*EXTRACT TO READ*

So what is useful? Mr. Herbold then briefly discussed three restoration projects: Lower Yolo Restoration, Prospect Island, and Dutch Slough, noting that they are all different.
Lower Yolo Ranch: “Lower Yolo Ranch was initially viewed as being a tidal system, but it’s up in the floodplain section, and it is in fact above the tidal reach right now,” he said. “It’s always had a pond in it. That pond was there in 1910; that pond is still there, although it’s now agricultural land and has been plowed under. You can still see the same structure, because it is formed by major processes of an alluvial flow coming down the hill and a floodplain flow going the other, and it causes a little pond to form there. If you dig that pond out as was originally proposed, it will back in, guaranteed. So that probably wasn’t a good way to design your site, so they have gone in and changed that site into something much more inline with the broad topography.”
Prospect Island: “Stuart and I were really involved in looking at Prospect Island, where we took various configurations of breaches to see what that did to residence time and what that would allow to grow. It was a really productive two days and we went a long ways in those two days on designing what would be the right thing to do with Prospect Island in this context of what are the functions you’re trying to control and what controls them.”
Dutch Slough: “Finally, Dutch Slough is down in that tidal area, and you have those tidal meandering channels an entirely different thing, so acre by acre, not so much. Location, location, location, yes, and it can do a lot for your fish.”
“I’d like to briefly say, because this is my soapbox, these models also allow you to start looking out for future changes,” Mr. Herbold said. “Sometimes, somebody going to start saying, maybe we will have zebra or quagga mussels in the Central Valley and maybe that will affect our ecosystems; we have a structure that would allow you to look at that. We’re also likely to have some more open water than we have now, and we might have even more open water than that, and we need to be planning for that future. And that is my end. Thank you.”

*DATA PROVIDED*

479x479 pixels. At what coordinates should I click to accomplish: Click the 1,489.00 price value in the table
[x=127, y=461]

--

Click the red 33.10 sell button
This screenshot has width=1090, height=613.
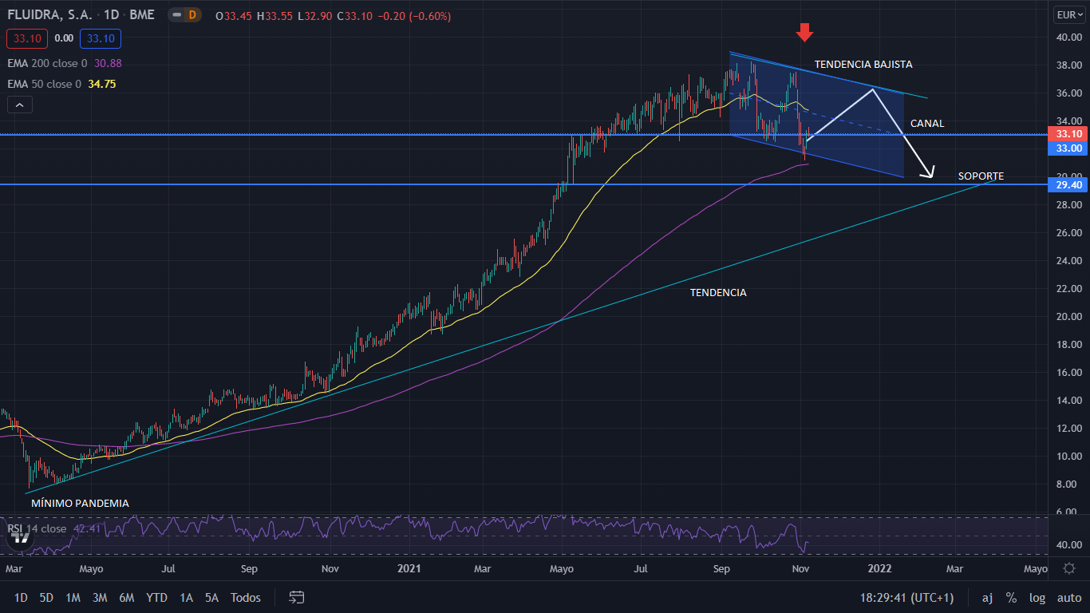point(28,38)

*TO DO*
Write out word for word the part of the restoration projects text starting with "So what is useful?" and going on through "are all different.".

*EXERCISE RESULT*
So what is useful? Mr. Herbold then briefly discussed three restoration projects: Lower Yolo Restoration, Prospect Island, and Dutch Slough, noting that they are all different.